F#, as do all functional languages, lend themselves easily to Quicksort implementations. There are many variations of an F# Quicksort, here are a few:
Without continuations:
static member quickSort (list: 'T list) =
let smallThreshold = 16
// Quicksort operation without continuations
let rec quickLoop = function
| [] -> []
| small when small.Length < smallThreshold ->
List.sort small
| p::tail ->
let (lower, upper) = List.partition ((>=) p) tail
List.append (quickLoop lower) (p :: quickLoop upper)
// Perform the sorting
quickLoop list
With continuations, to ensure calls are tail recursive:
static member quickSortCont (list: 'T list) =
let smallThreshold = 16
// Quicksort operation with continuation parameter
let rec quickLoopCont qlist acc =
match qlist with
| [] -> acc []
| small when small.Length < smallThreshold ->
acc (List.sort small)
| p::tail ->
let (lower, upper) = List.partition ((>=) p) tail
quickLoopCont lower (fun loweracc ->
quickLoopCont upper (fun upperacc -> acc (List.append (loweracc) (p :: upperacc))))
// Perform the sorting
quickLoopCont list (fun qlist -> qlist)
The fundamental issue with these implementations is that they are not Quick.

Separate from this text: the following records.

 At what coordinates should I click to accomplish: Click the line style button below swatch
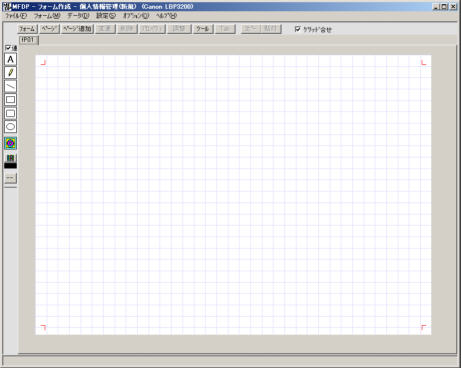[x=10, y=178]
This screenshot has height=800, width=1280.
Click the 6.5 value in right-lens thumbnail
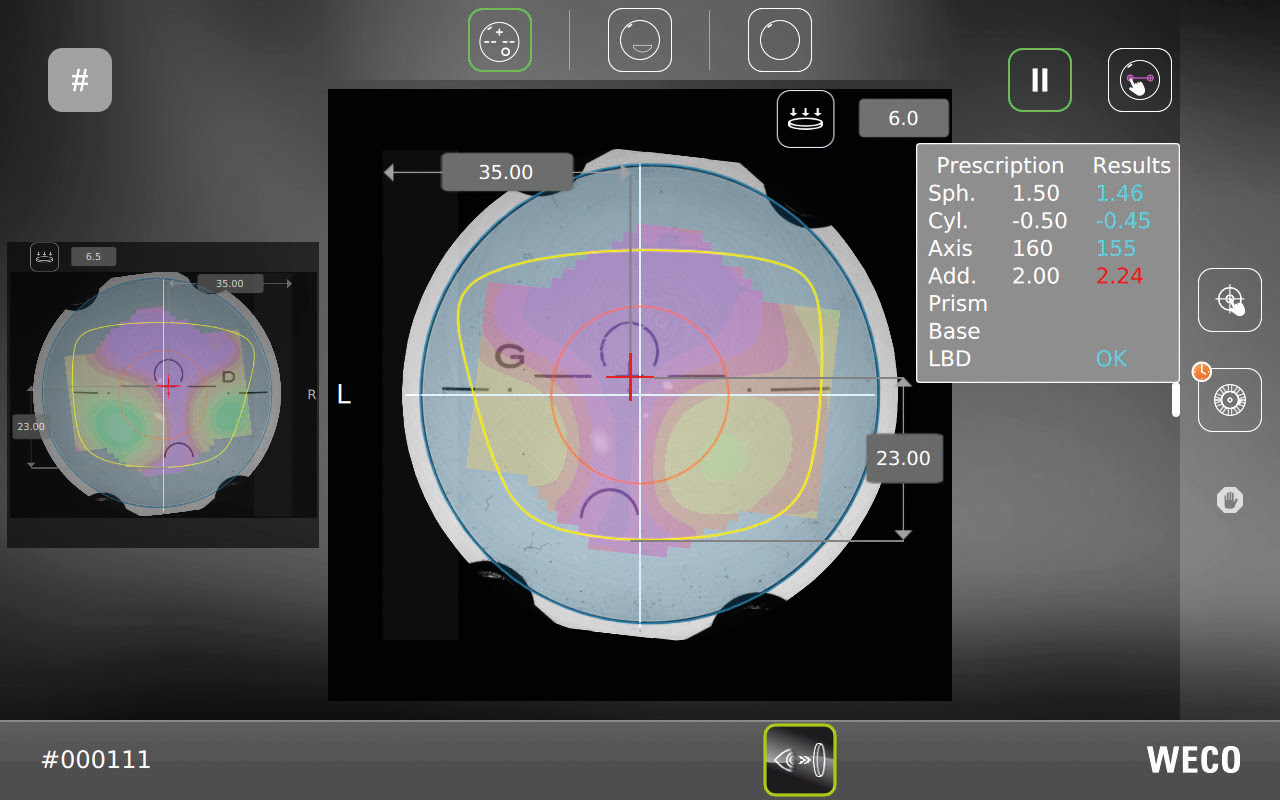(x=93, y=257)
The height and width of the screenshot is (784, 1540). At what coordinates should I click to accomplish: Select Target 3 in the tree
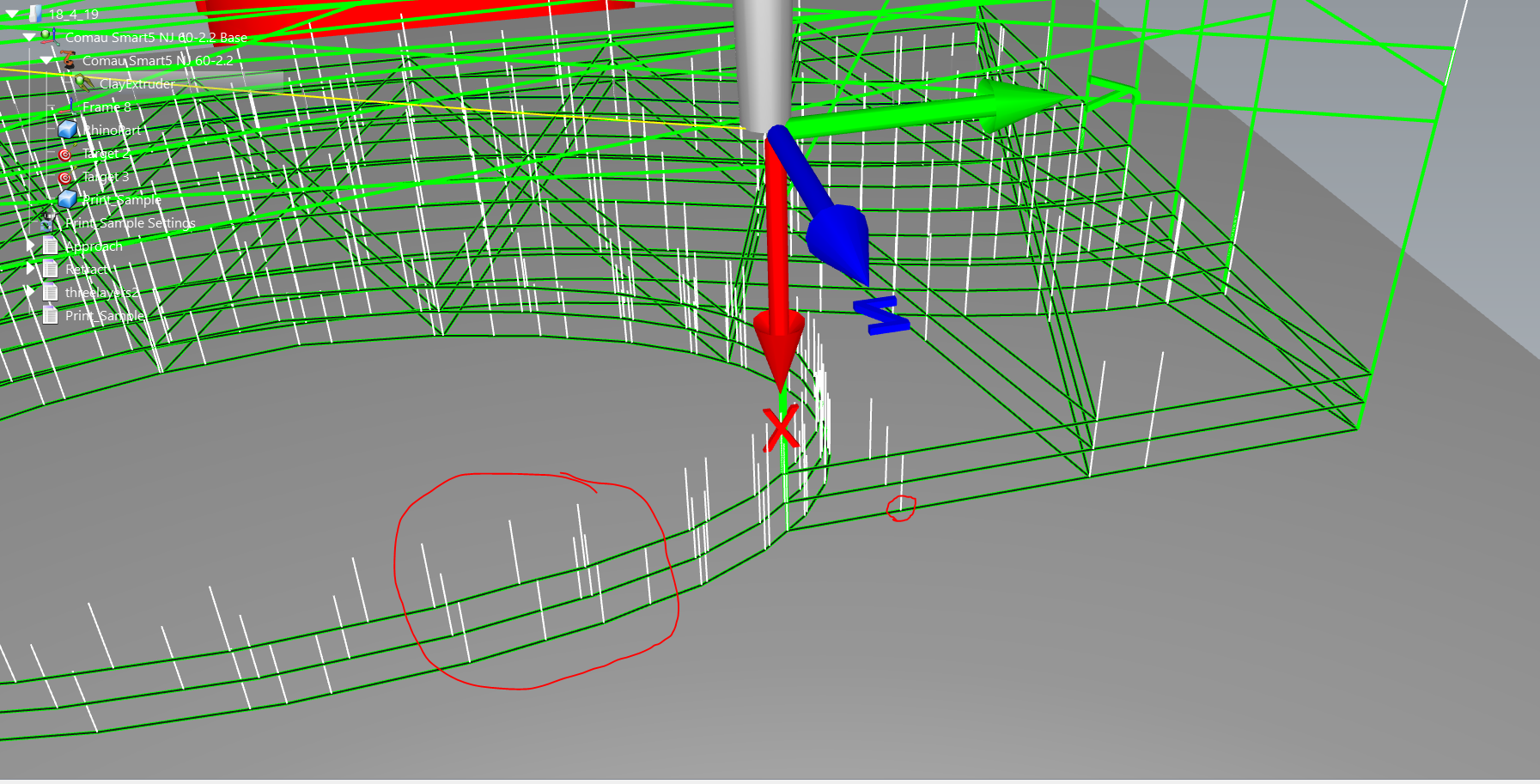click(x=105, y=177)
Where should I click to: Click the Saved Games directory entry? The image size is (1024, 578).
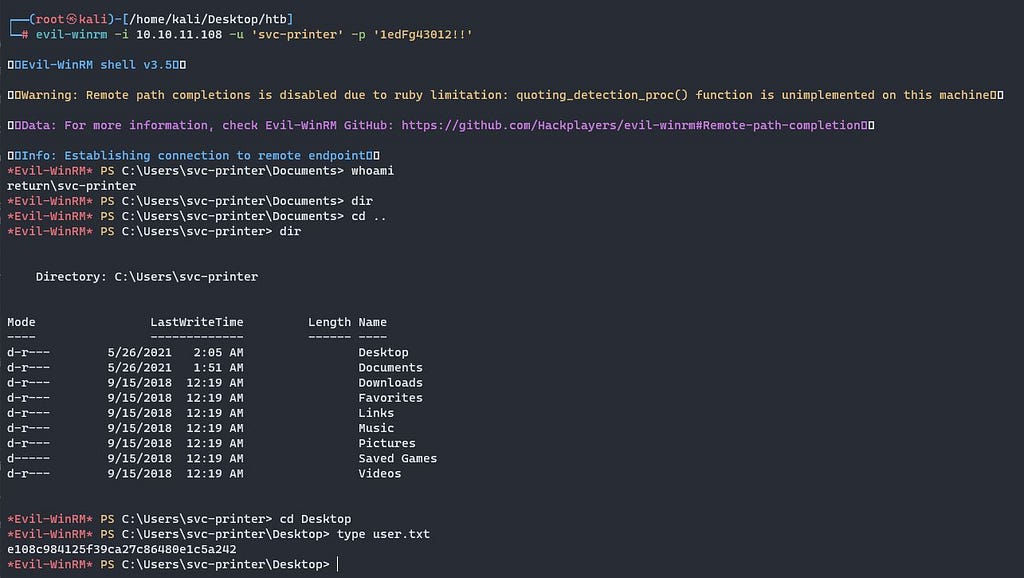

The reason for their slowness, for large list/array sorts, is the amount of allocations that need to occur when performing the partitioning; the original list/array is not partitioned/sorted in-place. As an example, to sort a list of 5 Million floats takes just under a minute.
One other issue is that these implementations do not lend themselves to being easily parallelized; there is an implicit dependency on the order of the yield operations. Hence to resolve the sort in-place and parallelize problem we need to tackle several issues:
- Need a recursive loop that will operate on a section (specified range) of an array
- Need a partitioning function that partitions an array in-place, for a specified range
- Once the looping and partitioning functions operate independently on an array partition then parallelism can be introduced
The approach for the Quicksort will be similar to that used for the Merge sort; depending on whether a comparer or projection is specified. If one does not specify a projection the original array is sorted in-place using either a structural comparison or the specified comparer.
If a projection is specified, a separate array is defined for the projected keys. Sorting and comparing is then performed on this keys array. When elements in the array are swapped then both the keys and original array elements are swapped. There is obviously overhead in performing two swaps each time but this is less than calculating the projection for each comparison.
As with the previous sample a full set of sort operations will be demonstrated using the Quicksort; namely:
module Array =
module Parallel =
let sort (array: 'T []) =
ParallelQuickSort.Sort(array)
let sortBy (projection: 'T -> 'Key) (array: 'T []) =
ParallelQuickSort.SortBy(array, projection)
let sortWith (comparer: 'T -> 'T -> int) (array: 'T []) =
ParallelQuickSort.SortWith(array, comparer)
let sortInPlace (array: 'T []) =
ParallelQuickSort.SortInPlace(array)
let sortInPlaceBy (projection: 'T -> 'Key) (array: 'T []) =
ParallelQuickSort.SortInPlaceBy(array, projection)
let sortInPlaceWith (comparer: 'T -> 'T -> int) (array: 'T []) =
ParallelQuickSort.SortInPlaceWith(array, comparer)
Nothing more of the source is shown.